Gaius and Achilles centres around the development of a romantic relationship between a Roman aristocrat and his young, male slave (Achilles is aged 18 throughout the novel). According to elite Roman sexual mores, it was acceptable for an adult male Roman citizen to be sexually involved with another male, only if he was assumed to be the penetrating and dominant partner. Penetrating another male Roman citizen was also perceived as a socially undesirable act, similar to adultery. In effect then, MRC’s could have sex with freedmen, slaves, young men who were not Roman citizens or who were part of an underclass, including prostitutes, actors and the like, who were accepted as having no honour to lose.
Age was also an important factor; if the MRC’s partner was clearly a mature male e.g. past early twenties, then there was a risk of it being maliciously asked who was penetrating whom – and few MRC’s, we are led to understand, wanted to be thought of as being penetrated by their own slave – whatever they actually did in private.
This paints a rather unattractive picture of relationships defined by an essentialised inequality and power imbalance of age and status. The issue of age raises further uncomfortable questions about the exploitation of the young and also about the possibility of a lasting romantic relationship – they were evidently not envisaged as continuing for more than a few years.
As a writer, what does one do with this background?
While there is plenty of milage to be got out of the dynamics of power imbalance in such relationships between master and slave, it raises questions if you want to depict a relationship in that setting that somehow manages to be loving and non-abusive, without sentimentalising or glossing over what appears to be historical reality.
Are there indications that Roman men could love their slaves as human beings, rather than as sex toys or passing infatuations? Indications that perhaps they could seemed to transpire in the poetry of Statius, a little favoured poet of the era of Domitian. He writes sentimentally about young male slaves, both as foster sons and as beloveds. In one poem Silvae 2.6 he consoles a friend for the death of his beloved young slave. He begins by stressing that it is foolish to rate one kind of grief over another, that one can mourn the death of a slave as sorely as a spouse or a parent.
Later, he stresses the unservile qualities of the youth; his beauty and his pride, that will only serve his master. He does hint however that perhaps his qualities come from a noble background – suggesting that he somehow does not have the essential qualities of a real slave – who of course would be ignoble and ill-favoured – a circular argument to preserve the status quo while allowing an exception that proves the rule.
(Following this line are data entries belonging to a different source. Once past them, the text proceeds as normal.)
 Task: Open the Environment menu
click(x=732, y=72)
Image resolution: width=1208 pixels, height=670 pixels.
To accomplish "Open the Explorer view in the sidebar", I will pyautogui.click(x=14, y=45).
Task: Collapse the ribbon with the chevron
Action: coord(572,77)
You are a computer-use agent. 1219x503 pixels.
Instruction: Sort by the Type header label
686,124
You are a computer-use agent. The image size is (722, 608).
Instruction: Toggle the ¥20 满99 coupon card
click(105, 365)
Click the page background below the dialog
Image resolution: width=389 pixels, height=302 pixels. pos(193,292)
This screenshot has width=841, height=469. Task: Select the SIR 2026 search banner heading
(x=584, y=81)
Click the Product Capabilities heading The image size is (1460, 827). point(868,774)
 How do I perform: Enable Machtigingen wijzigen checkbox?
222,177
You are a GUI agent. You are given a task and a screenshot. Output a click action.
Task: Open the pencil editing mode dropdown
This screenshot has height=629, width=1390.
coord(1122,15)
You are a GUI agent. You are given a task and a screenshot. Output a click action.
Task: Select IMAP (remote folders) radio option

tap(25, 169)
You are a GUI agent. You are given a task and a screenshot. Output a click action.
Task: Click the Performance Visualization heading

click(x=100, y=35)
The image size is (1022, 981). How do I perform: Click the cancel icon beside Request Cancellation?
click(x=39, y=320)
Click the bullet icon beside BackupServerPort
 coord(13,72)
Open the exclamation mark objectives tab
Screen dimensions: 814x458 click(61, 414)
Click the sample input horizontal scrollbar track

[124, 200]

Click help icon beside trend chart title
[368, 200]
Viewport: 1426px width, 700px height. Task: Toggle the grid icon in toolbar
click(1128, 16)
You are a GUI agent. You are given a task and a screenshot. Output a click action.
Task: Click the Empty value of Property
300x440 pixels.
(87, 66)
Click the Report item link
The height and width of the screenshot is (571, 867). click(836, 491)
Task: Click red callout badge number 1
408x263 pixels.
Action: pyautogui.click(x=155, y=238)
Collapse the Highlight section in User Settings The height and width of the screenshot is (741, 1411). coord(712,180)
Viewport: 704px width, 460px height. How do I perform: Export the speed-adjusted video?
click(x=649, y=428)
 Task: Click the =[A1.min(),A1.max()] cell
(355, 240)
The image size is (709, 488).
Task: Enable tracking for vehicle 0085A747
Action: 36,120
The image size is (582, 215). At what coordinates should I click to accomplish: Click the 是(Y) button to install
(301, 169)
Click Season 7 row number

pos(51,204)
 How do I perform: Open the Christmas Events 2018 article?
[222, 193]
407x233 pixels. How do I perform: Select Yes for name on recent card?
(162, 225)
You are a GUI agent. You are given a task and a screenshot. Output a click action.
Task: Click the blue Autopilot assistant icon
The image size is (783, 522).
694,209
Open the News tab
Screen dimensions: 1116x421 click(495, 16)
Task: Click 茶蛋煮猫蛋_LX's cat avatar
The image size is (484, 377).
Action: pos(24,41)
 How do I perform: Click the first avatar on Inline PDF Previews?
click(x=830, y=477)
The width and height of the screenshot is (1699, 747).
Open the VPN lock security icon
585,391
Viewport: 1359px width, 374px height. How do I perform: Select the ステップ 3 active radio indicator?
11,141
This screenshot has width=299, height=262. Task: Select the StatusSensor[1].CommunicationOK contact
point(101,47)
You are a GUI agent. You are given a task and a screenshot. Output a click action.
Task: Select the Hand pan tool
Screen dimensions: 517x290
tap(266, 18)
He also stresses that beautiful though the boy is, he is not as beautiful as his master – he must cede that glory to his superior. While it is said that he doesn’t hesitate to advise or rebuke his master when necessary, it is also stressed that the boy has no thought for himself, but lives through his master alone. This is not dissimilar to what Plutarch says about the ideal wife – she should be her husband’s mirror. In elite texts there is always the pervasive suggestion that only MRCs or even MGCs are real people who matter – everyone else exists to serve and make them happy. The same texts of course often simultaneously subvert that thinking.
The picture of the deceased youth in some kind of Elysian afterlife, perhaps greeted by noble ancestors is attractive, as it suggests that slaves may have souls that entitle them to an exalted place after death, rather than the common underworld.
Statius also describes the magnificence of his pyre, that there was nothing poor or servile about it as the pyre was bestrewn with costly incense. Perhaps it’s merely unfortunate that he echoes here a jocular eulogy a couple of poems back about the death of a pet parrot?
Statius’ poem is ambivalent; it strongly suggests that some Romans might have loved their servile boyfriends and experienced genuine grief at their deaths but there is too, the suggestion that on the one hand the passion should be legitimated by denying they were truly slave as such and on the other stressing that the slave was a humble inferior, who lived only to please his master.
To satisfy modern sensibilities (including my own) while trying to remain true in some fashion to the historical context, I have first of all, assumed that what attitudes the elite writers depict as normative were just that – guides to how the respectable person should behave in public and not neccesarily how people did behave, think or feel.
Roman slavery, like all slavery, was inherently abusive and exploitative – being subject to physical violence and threats was supposed to be the distinguishing mark of the slave (even if, in reality, a free beggar or prostitute might have much less recourse against casual violence than the favourite slave of a rich man or woman). In the midst of much casually inflicted horror however, slaves were freed, mourned, depended upon and even formally adopted (Statius adopted a slave boy as his legal son). There was surely room for lasting love, even in the face of raised eyebrows as the youth turned into a man.
My second strategy is to make my hero Gaius a gentle but determined eccentric. His and his partner’s subversions of Roman symbols of power and inequality are part of the essential energy and dynamic of the novel.